December 22, 2009
Brad Fricks: NACC Faculty Spotlight
Delivering An Important Service To Students
The faculty at Northeast Alabama Community College serve as the
principal points of contact between students and the college;
they deliver their most important service—teaching—to their
students. Brad Fricks is one such dedicated example. He has been
a full time instructor of Spanish at NACC since August, 2005.
“I think deep down, I always wanted to be a teacher,” said
Fricks. “But I took a twisted road from a major in chemical
engineering to get here. I have been greatly influenced by
teachers around me all of my life.” Fricks stated that he had
some top-notch teachers in high school, and when he went to The
University of Alabama, he had a couple of incredible Spanish
teachers that demonstrated the joy that can come from it.
Fricks grew up in Crossville, and graduated from Crossville High
School. College after high school seemed a “no-brainer” for him.
“I loved school, even in high school, and I knew that I wanted
to continue that,” he said. He had planned to be a chemical
engineer, and knew that doing that would require continuing on
to college. Also, he had very supportive parents, teachers, and
counselors that emphasized the need for a college degree.
Fricks has an undergraduate degree in Secondary Spanish
Education from The University of Alabama. His Masters degree is
in Second Language Acquisition and Teaching (Spanish) from
Alabama. He has done additional graduate course work in Spanish
Literature at Auburn University. His plans are to finish his
Educational Specialist Degree in Curriculum and Instruction in
Second Language Acquisition and Teaching from Alabama in the
summer and continue working on a PhD in the same field.
One main difference Fricks sees between students now and when he
was a student is the use of technology. “Students now are so
‘connected,’” he said. “I remember when I first went to college,
using the Internet was not a part of my daily experience. Having
a personal e-mail was a new thing, and certainly, text messaging
on cell phones did not exist. Students now can get instantaneous
information from many sources, and this affects their academic
experience in ways that I never dreamed when I first started
college,” he continued.
The success of students is of utmost importance to Fricks.

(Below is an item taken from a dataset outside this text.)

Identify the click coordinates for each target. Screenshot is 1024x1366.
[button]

“Those students who have gone on to study languages have a
special place in my memory,” he said. “I love to hear from
students who contact me and have a question about Spanish
literature that they are studying or those students who want to
discuss the teaching profession. I suppose I consider a
successful student of mine as one who has a sense of what he/she
wants to do, and sets out to achieve that goal.”
“The thing I love most about the profession of teaching is the
complexity of it,” offered Fricks. “It is a profession that is a
perfect mixture of science and art, and my favorite part of
teaching is combining those two elements. I am most in my
element when I can review research that is being done in the
field of education and merge those research findings into a
lesson plan that is creative, interesting, and effective. Then,
the capstone of a great lesson is that ‘aha’ moment when a
student gets it and understands the goal of that particular
lesson,” he added.
If asked to recommend the profession of teaching Fricks would
say that “teaching (if you love it, and you must love it to be
successful) will be the most rewarding thing you could ever do
with your life. It is a profession that you must enter with the
intention of being the best, because in essence, you are playing
with peoples’ lives. Sometimes it will be like a rollercoaster
with huge ups and downs, but the ups far outweigh the downs.”
Fricks has several role models. “My parents are role models who
taught me what it means to work hard. They never shied away from
a job, and they are my examples for an exemplary work ethic,” he
said. Becky Rodgers, the former band director at Fort Payne High
School, is a role model that taught him to look at the big
picture while at the same time understanding that the payoff
comes in paying attention to the details.
A favorite author of Fricks is David Sedaris. “He is a humorist
and essayist who writes about the mundane, yet interesting and
often bizarre, slices of life that most of us try to sweep under
the carpet.” Another favorite is C.S. Lewis. “I have always
enjoyed being transported to a different, fantastical place with
his writings, especially with The Hobbit and The Lord
of the Rings trilogy,” he said. “My favorite
Spanish-speaking author is Gabriel Garcia Marquez. His
masterpiece, One Hundred Years of Solitude, is a
must-read for everybody,” he added.
A series of phrases are posted on Fricks’ desk so that he is
constantly reminded of them. “They come from a book by Don
Miguel Ruiz called The Four Agreements,” he said. “They
are: ‘Be impeccable with your word,’ ‘Don’t take anything
personally,’ ‘Don’t make assumptions,’ and ‘Always do your
Fricks’ parents are Rodger and Jean Fricks of Crossville,
Alabama. He has two brothers, Brandon Fricks (Troy, AL) and
Byron Fricks (Rainsville, AL). Byron is married to Lacie Stiefel
Fricks and they have one son, Brayden.